I read that MySQL does not support server side query plan caching. So if i want to use PreparedStatements for performance benefits, what i can do is enable statement caching in JDBC Connection. So as per the docs it will enable caching of prepared statements on per connection basis.
What is the performance gain of PreparedStatement caching by JDBC connection compared to if MySQL had server side query plan caching ?
So if a PreparedStatement is indeed found in the physical connection's cache, does it mean that when it gets to mysql server, mysql would not run query optimizaton on it and will be able to directly execute it ?
Should i even use Statement caching at JDBC connection level while using MySQL as my database ? I am using Hikari database connection pool with Mysql JDBC connector.
解决方案
Yes, caching won't hurt if you know what you are doing. Combining a client side cache with a server side cache wilds performance benefits if you reuse prepared statements as they are supposed to (a lot of people forget about the most important part :D).

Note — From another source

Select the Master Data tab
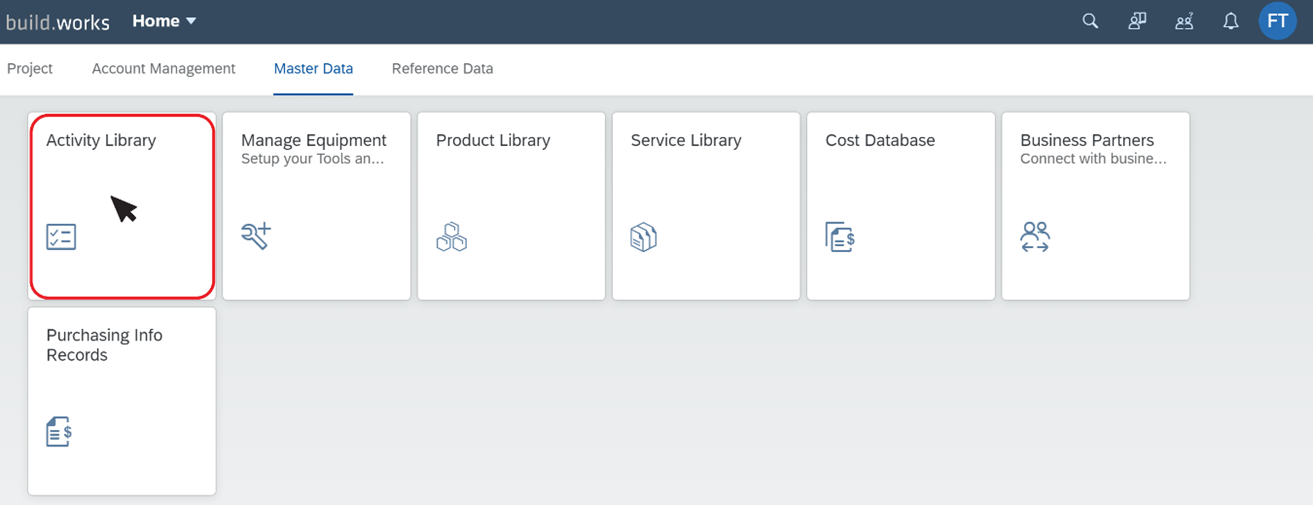Screen dimensions: 1313x505 (x=313, y=69)
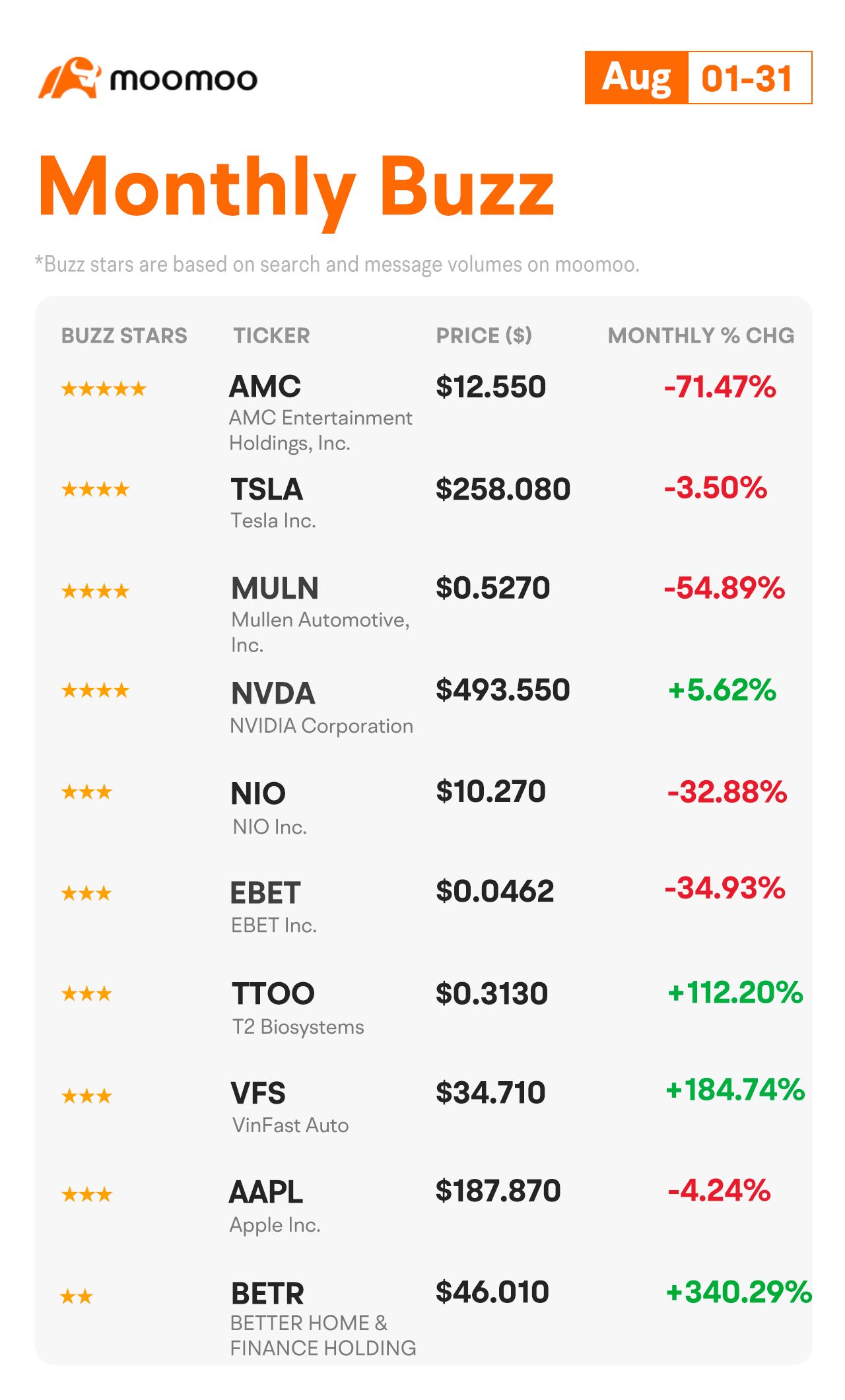Click the five-star rating next to AMC

point(104,389)
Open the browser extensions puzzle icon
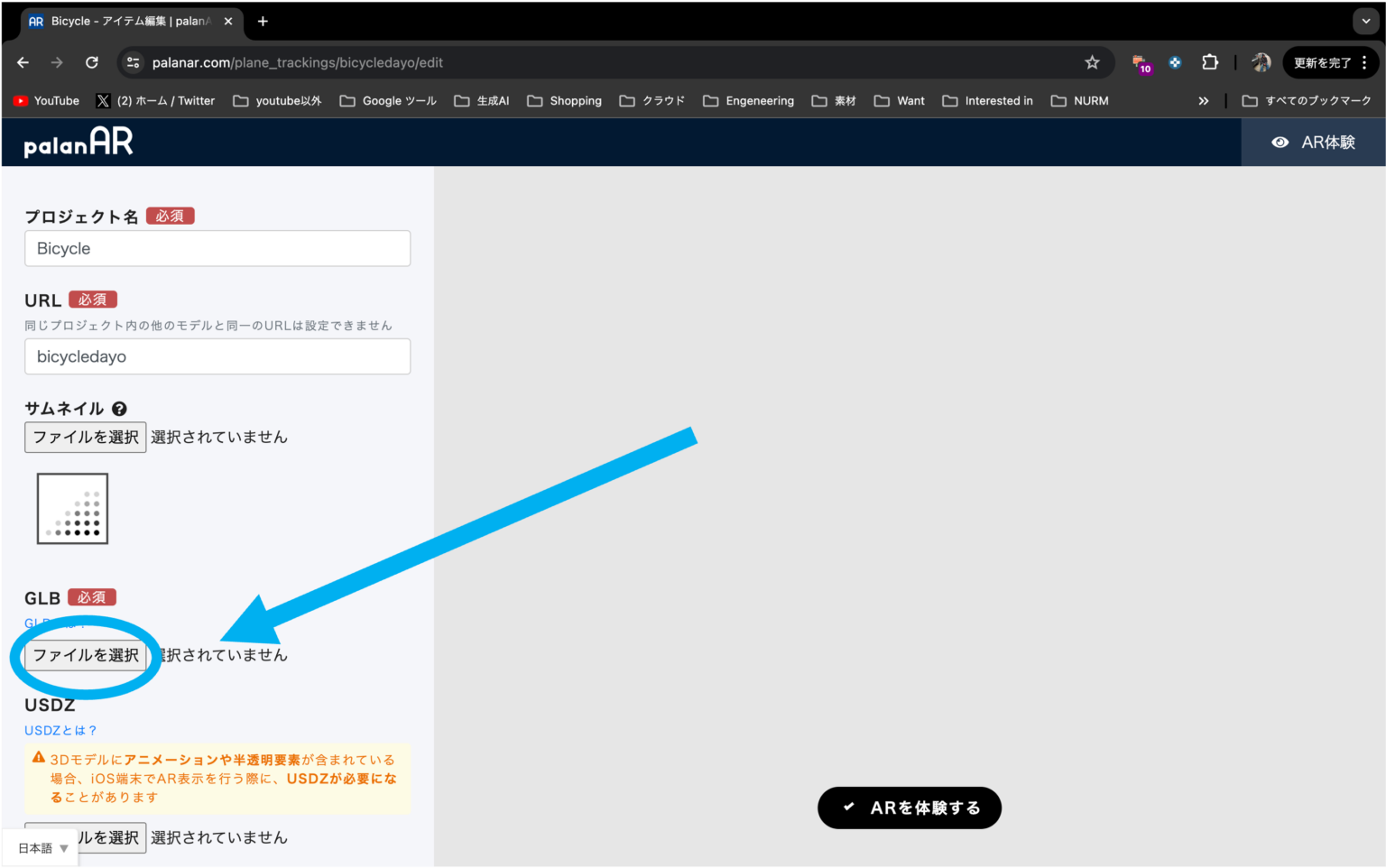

Just set Connector/J properties properties correctly:
cachePrepStmts=true&useServerPrepStmts=true
While I'm not a big fan of micro benchmarks, here is one to back my statements up (lame pun indeed). The interesting part about the benchmark is that it shows that enabling server side caching may actually slow things down without some client side caching, but with both layers of cache enabled as well as the proper reuse of prepared statements you may actually get a good speed up.